Building AI Workflows That Survive Platform Risk
I’ve been on the road again this week, travelling to Portland, Oregon for the Independent Book Publishers Association Publishing University, where I’m speaking today. One quick observation, informed by email exchanges with my friend and his AI agent while I was travelling, and several conversations at the convention.
For the last couple of years, most of the discussions about AI have assumed one of two futures: a bubble-bursting collapse if you believe the critical view, or an up-and-to-the-right trajectory with models improving and costs falling. Either of those scenarios could prove broadly true, but they are not guaranteed. It’s more likely that we’re going to see something between them that’s a little messier.
The experience of recent weeks highlights some of the potential issues. More and more friends and colleagues are using AI models—particularly Claude—and seeing significant results. But over the same period of time, I’ve seen outages, changes to usage limits, subscription tiers and token pricing. This volatility is not unprecedented: startups built businesses on the Twitter API, only to see the rules of the road changed. Many publishing brands became over-reliant on social networks for their audience, only for algorithms to be more aggressively monetised. As consumers, we’ve all benefitted from inexpensive prices because startups use investor money to subsidise pricing in the expectation of raising prices once they have built market share. For three weeks in a row, my newsletter has featured stories about rising token prices, suggesting we’re leaving the Uber phase of AI pricing. All of this volatility makes it hard to build businesses and workflows around AI tools.

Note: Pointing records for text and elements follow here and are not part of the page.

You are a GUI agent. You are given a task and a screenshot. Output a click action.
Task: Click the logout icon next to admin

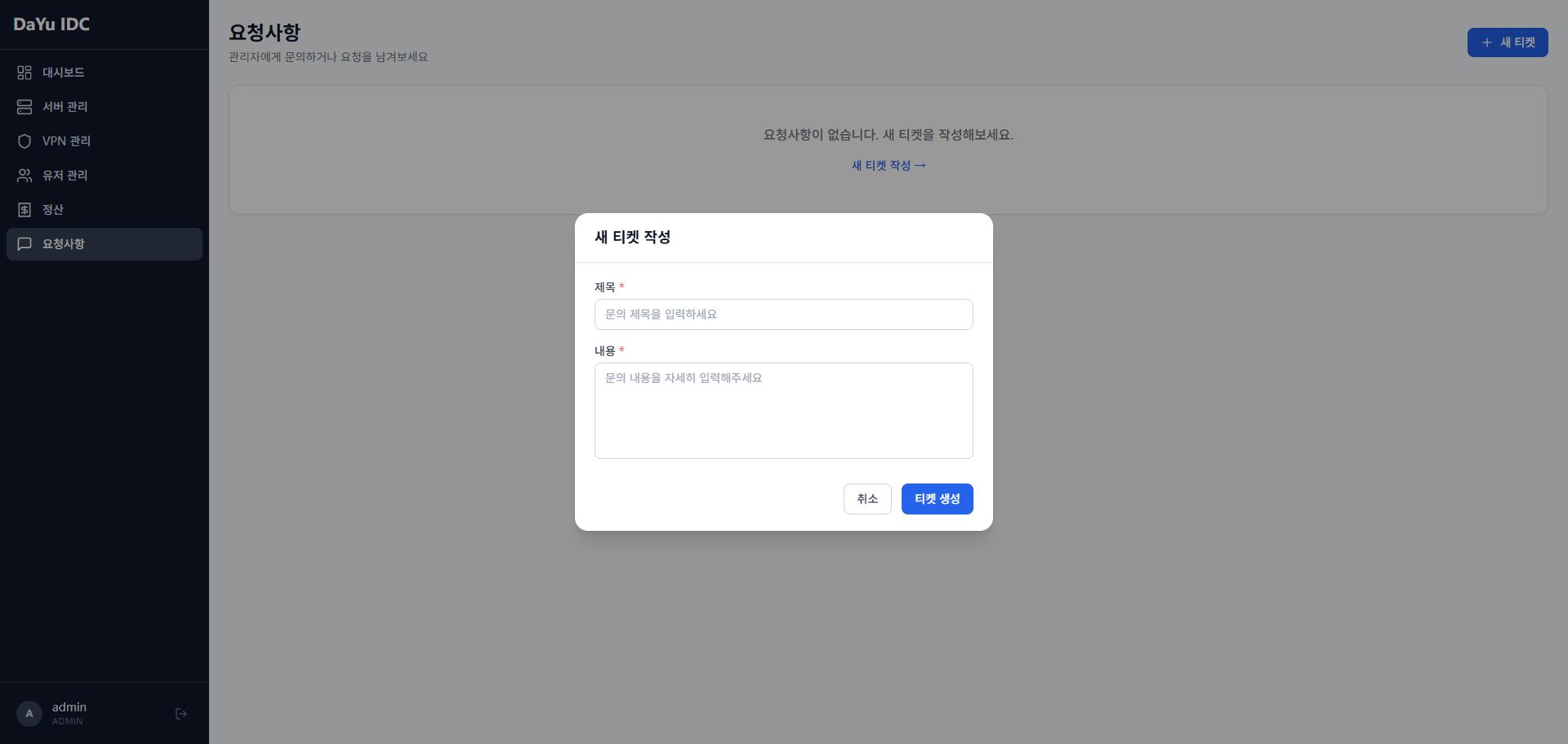[180, 713]
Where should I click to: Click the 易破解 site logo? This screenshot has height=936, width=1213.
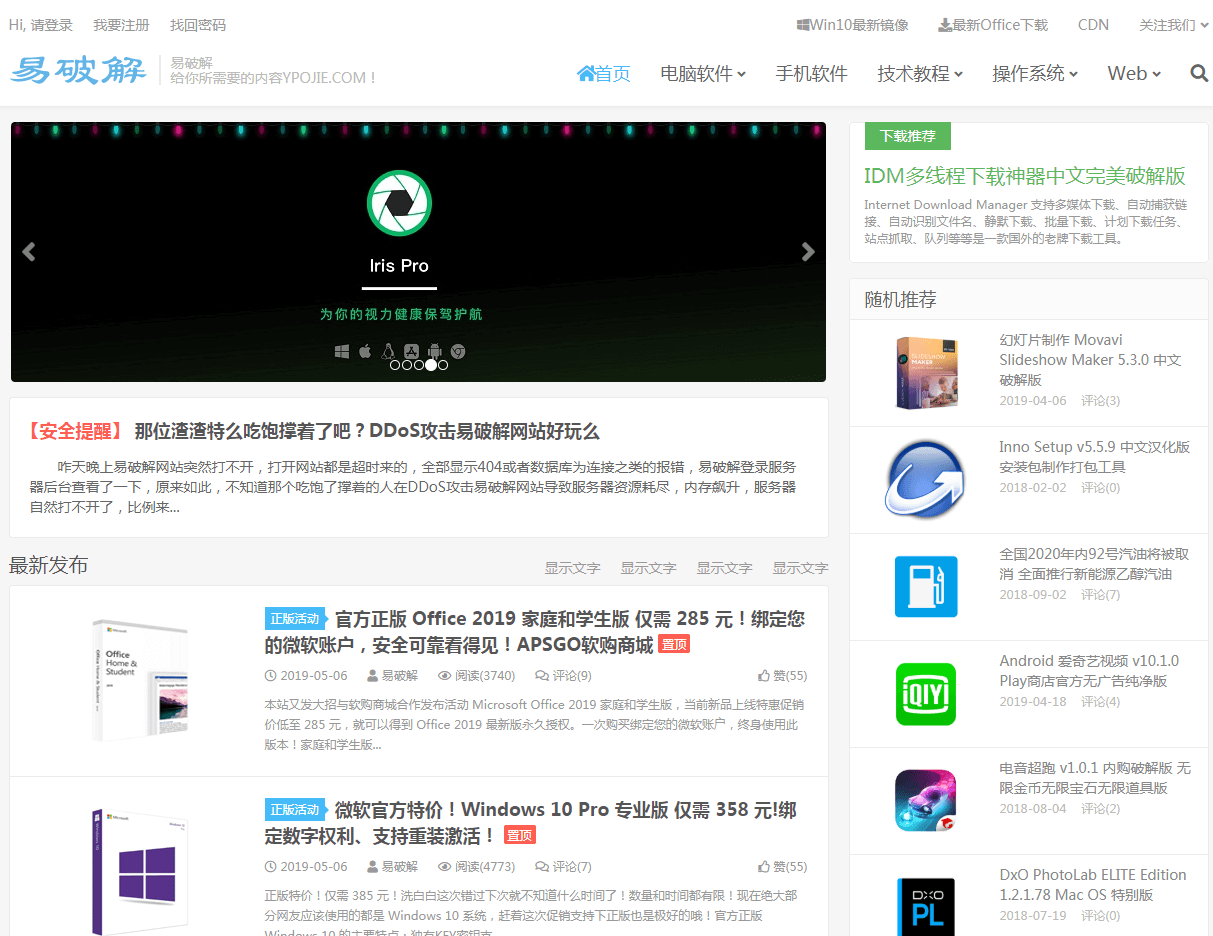(78, 70)
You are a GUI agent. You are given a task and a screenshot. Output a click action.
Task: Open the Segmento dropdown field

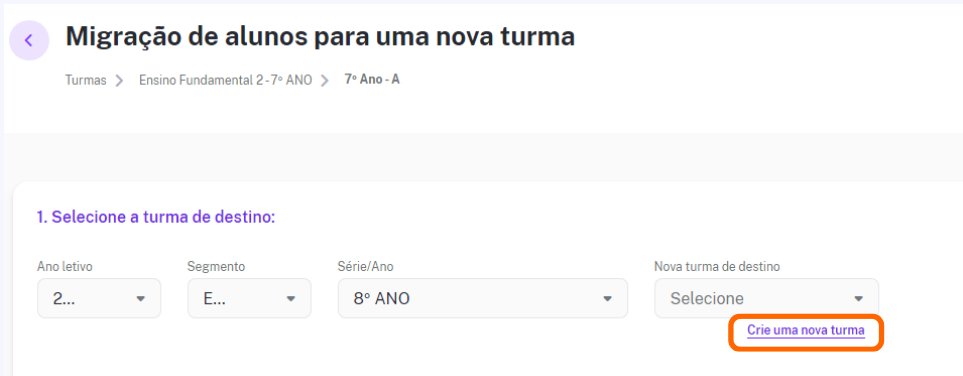[249, 299]
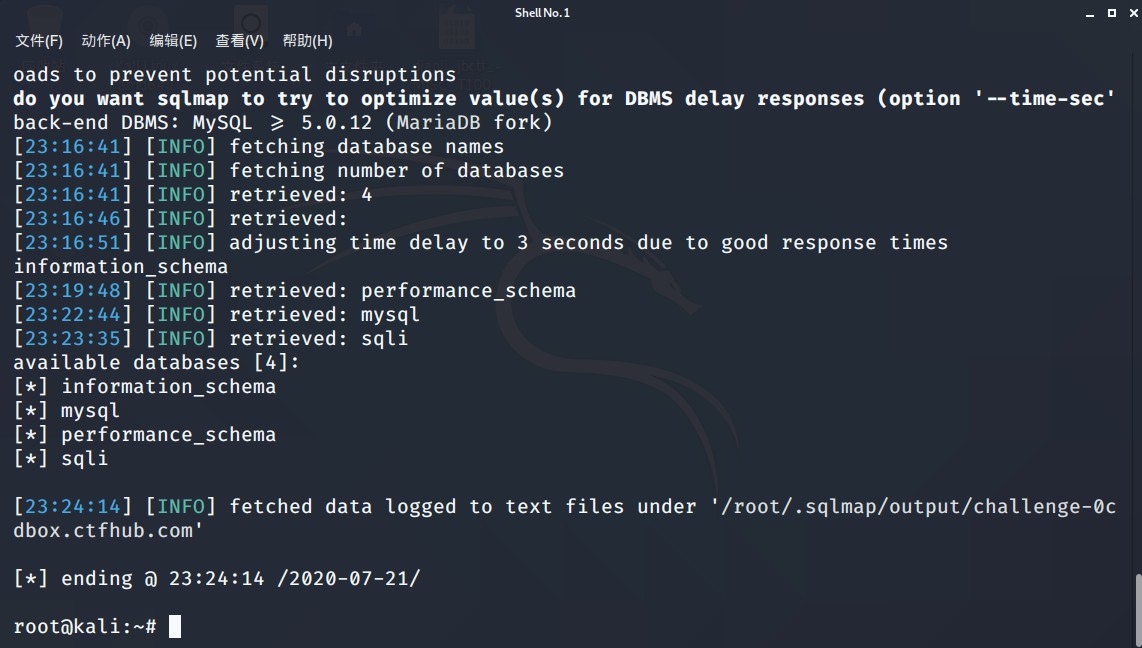Open the 帮助(H) menu
The height and width of the screenshot is (648, 1142).
click(305, 41)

How can individuals and businesses mitigate against that risk? Many of the smartest people I know are converging on an interesting pattern of AI use. They are not building workflows inside Claude, ChatGPT or other specific models. Instead, the model is providing a harness or interface, through which they access their own systems. Personal information, where the real value exists, sits elsewhere in their stack. For example, my notes and writing exist as Markdown files saved in the cloud, and my personal data in Google Workspace, accessed through MCP. Claude Cowork and Claude Code access, interact with and update that data. But if Claude became unavailable, prohibitively expensive or just outpaced by a competitor, I can switch out the harness without changing the underlying system.